Some €60 million has been thrown at the roads, which is fine; there is nothing especially wrong with that. However, hundreds of buses are being taken out of the public transport network in Dublin. This is completely wrong. There was the option of delivering an emergency public works programme but the Government has chosen not to do this. The only way forward is to go after those who have money and to consider such options as the wealth tax or, perish the thought, demanding that big business should contribute somewhat more in terms of corporation tax and to use the resources to spearhead a radical campaign of infrastructure projects. The Government has chosen not to do this. Instead, we have the ESRI stating that such projects as the metro north should not go ahead. This does not stand up to any serious examination. Metro north is a crucial infrastructure project and we should seize the initiative and deliver it. What we have here is a race to the bottom, a transfer of wealth away from workers to employers.

Everyone here moaned about the universal the social charge. That is in place and the lowest paid people pay it. What does the Government do then? It reduces the level of employer PRSI. Employer social insurance in Ireland is one of the lowest in Europe or internationally but the Government has decided to halve it. We are halving it for the lowest paid workers which will only incentivise low pay.
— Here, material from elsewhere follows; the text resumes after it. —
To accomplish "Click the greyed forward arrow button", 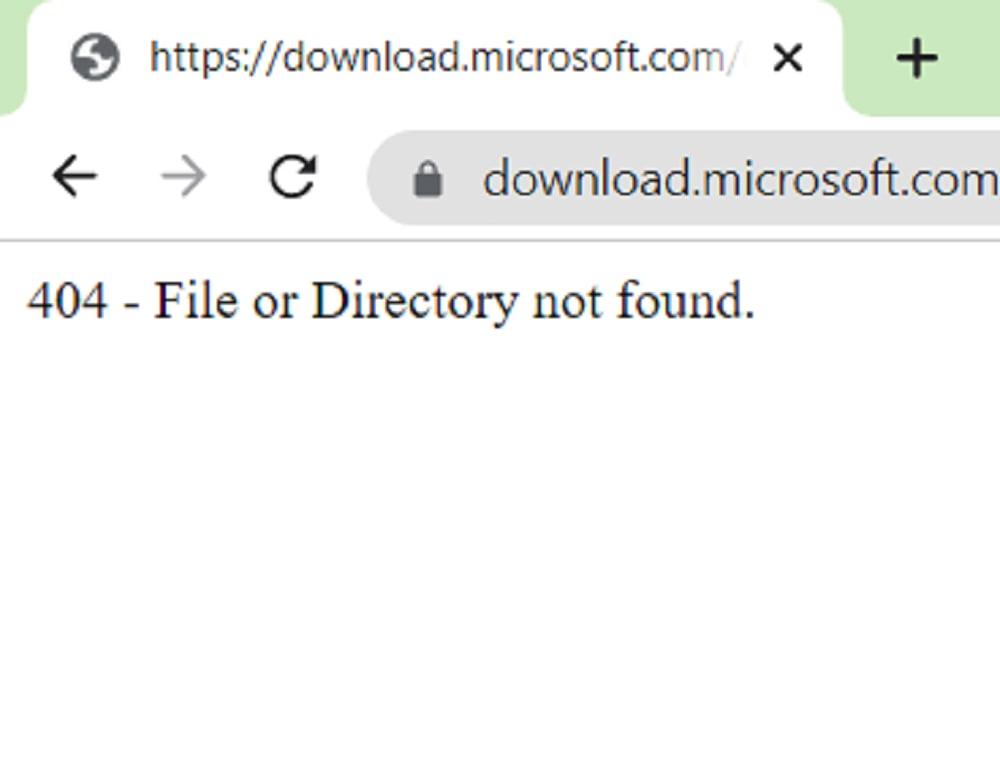I will tap(184, 176).
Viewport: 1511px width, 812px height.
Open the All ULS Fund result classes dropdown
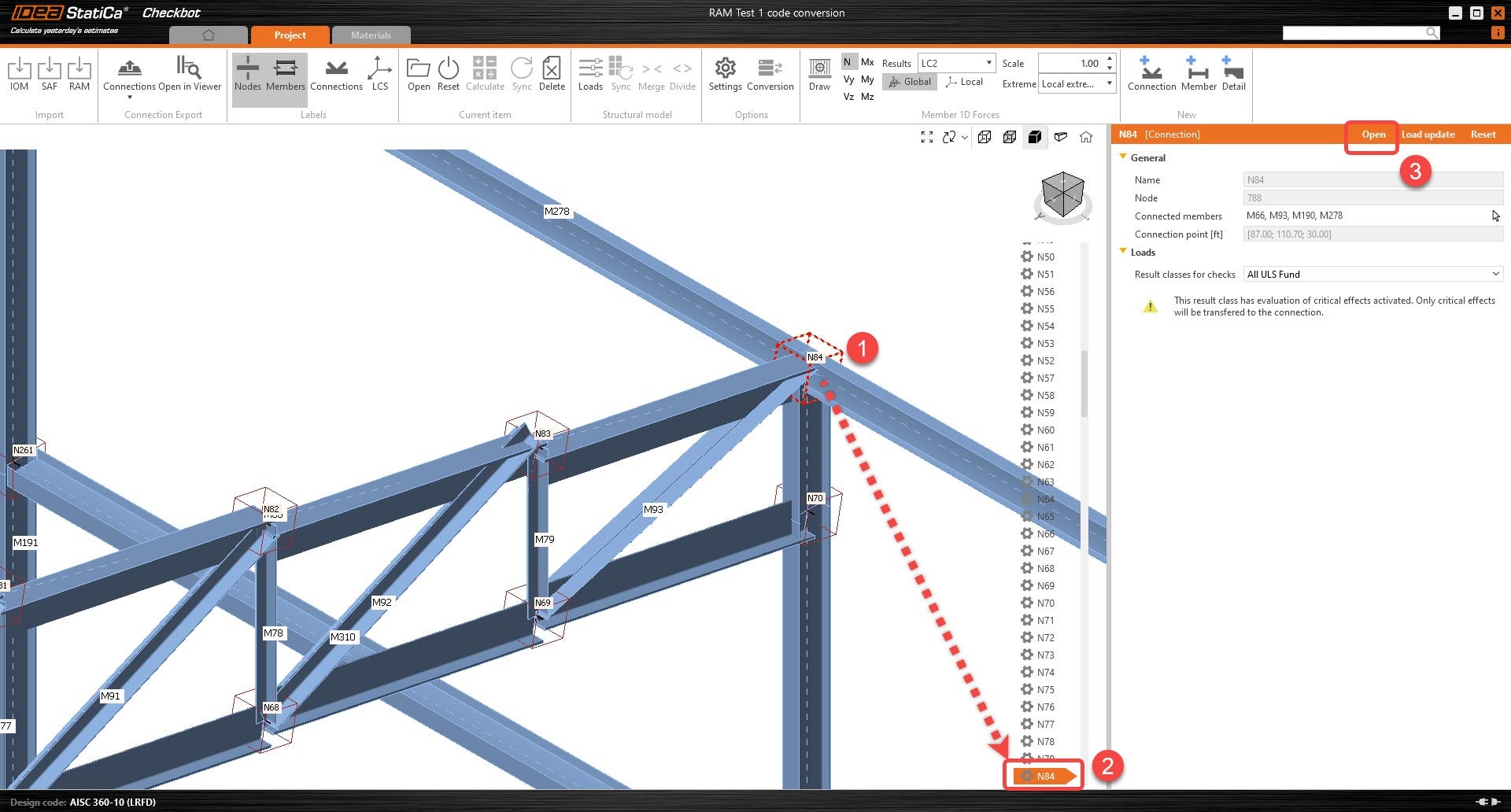tap(1496, 274)
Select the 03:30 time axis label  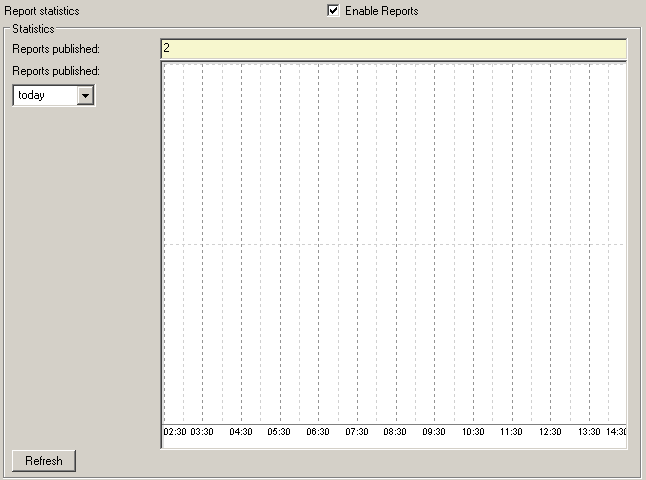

Even if an employer were inclined to pay above €365, he or she would be deterred from doing so. It will not create one single extra job. When this is tied in with the reduction in registered employment agreements, REAs, and spurious training programmes which give people a pittance above their dole payments, one is left with nothing. There will not be one single job created out of this scenario. This will only succeed in the transfer of a further share of the national wealth out of the pockets of workers, who would spend it, and into the hands of employers. It is an indictment of the poor record and betrayal of which the Government is guilty.